**Tarea 1:** Según el texto sobre la victoria de Joe Biden, ¿a qué se debe el crecimiento económico que presenta como el mejor legado de Trump? Explícalo en una a tres oraciones.
**Tarea 2:** Sigue escribiendo el texto sobre la victoria de Joe Biden a partir de su última oración.

**Fragmento del texto:**
----------------------------------------
La victoria de Joe Biden es un gran alivio para Estados Unidos y para el resto del mundo. Al lado de Donald Trump su actitud moderada y sensata se agiganta, como se ha comprobado tras cerrarse las urnas. Mientras, al verse derrotado, el todavía presidente vociferaba desesperadamente y jaleaba a sus seguidores a tomar las calles armados hasta los dientes, el candidato demócrata pedía calma y, sobre todo hacía una cerrada defensa del sistema democrático y del Estado de Derecho. Y esa puede ser su gran virtud. Pero no hay que hacerse ilusiones. Tampoco es un gran estadista. No es el político que debería presidir el país más poderoso del mundo.
Joe Biden disimula su sectarismo izquierdista. Situará al Partido Demócrata, tradicionalmente socialdemócrata, más cerca del populismo socialista que nunca. Y, pondrá en riesgo el mejor legado de Trump, el crecimiento económico que se ha producido por la bajada de impuestos y la puesta en marcha de una política comercial inteligente.
----------------------------------------
(Datos guardados)
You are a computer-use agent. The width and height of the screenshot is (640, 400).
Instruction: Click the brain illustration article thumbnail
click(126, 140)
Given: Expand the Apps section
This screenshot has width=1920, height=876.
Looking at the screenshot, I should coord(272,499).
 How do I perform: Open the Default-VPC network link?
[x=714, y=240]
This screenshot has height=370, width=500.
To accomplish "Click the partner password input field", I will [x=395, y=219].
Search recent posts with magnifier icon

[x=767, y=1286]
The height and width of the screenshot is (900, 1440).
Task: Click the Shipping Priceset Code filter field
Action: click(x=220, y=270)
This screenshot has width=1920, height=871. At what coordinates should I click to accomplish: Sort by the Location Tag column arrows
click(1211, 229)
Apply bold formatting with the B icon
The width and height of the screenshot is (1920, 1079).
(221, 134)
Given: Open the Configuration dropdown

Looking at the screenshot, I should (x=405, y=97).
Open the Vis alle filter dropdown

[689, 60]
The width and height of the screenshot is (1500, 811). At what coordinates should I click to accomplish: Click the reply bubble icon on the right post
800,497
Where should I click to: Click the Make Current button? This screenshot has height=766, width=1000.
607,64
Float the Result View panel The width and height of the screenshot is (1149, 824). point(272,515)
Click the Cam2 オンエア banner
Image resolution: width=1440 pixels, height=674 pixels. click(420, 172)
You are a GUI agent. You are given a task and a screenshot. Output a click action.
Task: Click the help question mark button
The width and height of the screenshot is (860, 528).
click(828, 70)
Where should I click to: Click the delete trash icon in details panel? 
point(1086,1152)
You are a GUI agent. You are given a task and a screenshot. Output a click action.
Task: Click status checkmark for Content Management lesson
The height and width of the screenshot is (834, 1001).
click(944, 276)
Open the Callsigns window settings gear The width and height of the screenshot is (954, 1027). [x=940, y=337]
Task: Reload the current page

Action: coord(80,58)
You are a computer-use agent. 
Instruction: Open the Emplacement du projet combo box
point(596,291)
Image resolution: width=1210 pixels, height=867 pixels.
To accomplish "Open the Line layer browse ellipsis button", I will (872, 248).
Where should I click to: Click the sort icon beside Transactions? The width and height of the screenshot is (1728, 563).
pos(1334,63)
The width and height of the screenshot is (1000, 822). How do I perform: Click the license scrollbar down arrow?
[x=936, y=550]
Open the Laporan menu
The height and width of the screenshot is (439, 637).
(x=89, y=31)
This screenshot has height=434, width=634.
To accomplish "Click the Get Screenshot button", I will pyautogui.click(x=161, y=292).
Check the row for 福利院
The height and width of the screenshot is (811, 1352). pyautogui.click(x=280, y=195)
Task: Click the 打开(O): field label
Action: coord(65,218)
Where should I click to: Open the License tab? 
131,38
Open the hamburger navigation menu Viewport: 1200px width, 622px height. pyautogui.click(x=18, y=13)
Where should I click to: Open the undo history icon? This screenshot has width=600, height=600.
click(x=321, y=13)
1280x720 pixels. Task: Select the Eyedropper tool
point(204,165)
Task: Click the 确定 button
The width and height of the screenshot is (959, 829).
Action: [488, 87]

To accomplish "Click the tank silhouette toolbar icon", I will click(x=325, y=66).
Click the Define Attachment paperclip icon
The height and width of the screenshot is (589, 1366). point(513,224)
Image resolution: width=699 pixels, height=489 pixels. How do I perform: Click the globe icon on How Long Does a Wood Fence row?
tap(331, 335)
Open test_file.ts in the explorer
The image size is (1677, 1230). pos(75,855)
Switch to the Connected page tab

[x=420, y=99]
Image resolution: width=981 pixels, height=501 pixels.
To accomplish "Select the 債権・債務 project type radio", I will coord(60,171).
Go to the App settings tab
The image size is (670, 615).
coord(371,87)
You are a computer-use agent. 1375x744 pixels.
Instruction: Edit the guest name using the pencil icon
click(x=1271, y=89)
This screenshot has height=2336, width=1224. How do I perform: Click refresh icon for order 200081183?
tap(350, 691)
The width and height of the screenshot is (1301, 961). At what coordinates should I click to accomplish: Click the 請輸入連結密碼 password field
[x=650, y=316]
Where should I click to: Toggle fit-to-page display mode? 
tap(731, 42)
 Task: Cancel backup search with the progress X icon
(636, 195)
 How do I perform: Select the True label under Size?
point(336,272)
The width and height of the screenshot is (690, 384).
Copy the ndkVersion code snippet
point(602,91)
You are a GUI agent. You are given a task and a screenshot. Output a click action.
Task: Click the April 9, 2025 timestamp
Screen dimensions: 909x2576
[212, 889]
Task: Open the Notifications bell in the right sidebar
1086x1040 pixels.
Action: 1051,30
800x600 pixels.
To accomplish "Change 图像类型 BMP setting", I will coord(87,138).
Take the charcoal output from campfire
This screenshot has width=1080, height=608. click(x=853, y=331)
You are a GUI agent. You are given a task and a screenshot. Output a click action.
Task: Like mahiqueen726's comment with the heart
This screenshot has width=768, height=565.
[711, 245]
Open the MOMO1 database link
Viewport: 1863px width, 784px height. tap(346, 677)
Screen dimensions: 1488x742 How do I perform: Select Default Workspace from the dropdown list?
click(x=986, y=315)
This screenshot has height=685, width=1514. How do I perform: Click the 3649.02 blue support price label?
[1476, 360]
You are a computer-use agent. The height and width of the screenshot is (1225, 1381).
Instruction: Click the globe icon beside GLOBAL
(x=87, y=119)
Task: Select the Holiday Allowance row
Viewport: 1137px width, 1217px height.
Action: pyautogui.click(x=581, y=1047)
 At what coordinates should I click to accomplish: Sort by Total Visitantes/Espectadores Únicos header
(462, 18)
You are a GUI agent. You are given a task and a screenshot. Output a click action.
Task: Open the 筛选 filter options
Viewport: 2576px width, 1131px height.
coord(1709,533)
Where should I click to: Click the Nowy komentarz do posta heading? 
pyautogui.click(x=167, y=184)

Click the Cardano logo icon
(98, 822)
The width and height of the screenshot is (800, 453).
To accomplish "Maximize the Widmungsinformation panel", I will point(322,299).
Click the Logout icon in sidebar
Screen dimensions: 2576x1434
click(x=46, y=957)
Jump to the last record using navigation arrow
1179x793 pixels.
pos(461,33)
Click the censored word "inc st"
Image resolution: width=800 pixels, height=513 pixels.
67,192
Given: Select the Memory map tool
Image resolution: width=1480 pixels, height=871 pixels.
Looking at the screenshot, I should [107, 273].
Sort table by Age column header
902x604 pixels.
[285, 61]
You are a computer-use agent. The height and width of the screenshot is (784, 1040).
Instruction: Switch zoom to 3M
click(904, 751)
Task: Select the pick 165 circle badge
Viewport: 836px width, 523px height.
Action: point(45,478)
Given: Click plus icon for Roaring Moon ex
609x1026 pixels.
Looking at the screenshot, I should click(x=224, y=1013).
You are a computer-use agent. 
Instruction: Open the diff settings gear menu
----------------------------------------
**Respuesta 1:** El crecimiento económico se debe a la bajada de impuestos y a la puesta en marcha de una política comercial inteligente.

**Respuesta 2:**
Más que ganar el candidato demócrata, las elecciones las ha perdido el líder republicano por su fanfarronería, su racismo, el intento de destruir la separación de poderes, de deteriorar la libertad de expresión, de despreciar a las minorías y, también, por sus teorías delirantes sobre el coronavirus, el calentamiento global y tantas y tantas cuestiones innegables. La mejor prueba de todo ello ha sido su actitud beligerante, casi bélica, al verse derrotado.
El próximo presidente de Estados Unidos todavía no ha demostrado su estrategia para gobernar el país más poderoso del mundo. Como vicepresidente de Obama, se mantuvo a la sombra del que fuera un líder carismático. Ahora, se ha limitado, y ése es el motivo de su victoria, a proponer un cambio drástico al rumbo casi histérico por el que ha navegado el país más poderoso del mundo. El candidato demócrata reintegrará a Estados Unidos en la OMS, en la UNESCO, firmará el Acuerdo de París contra el calentamiento global e intentará aplacar la polarización de la nación que ha provocado Trump y que ha dividido a la sociedad en dos bloques, ahora, irreconciliables.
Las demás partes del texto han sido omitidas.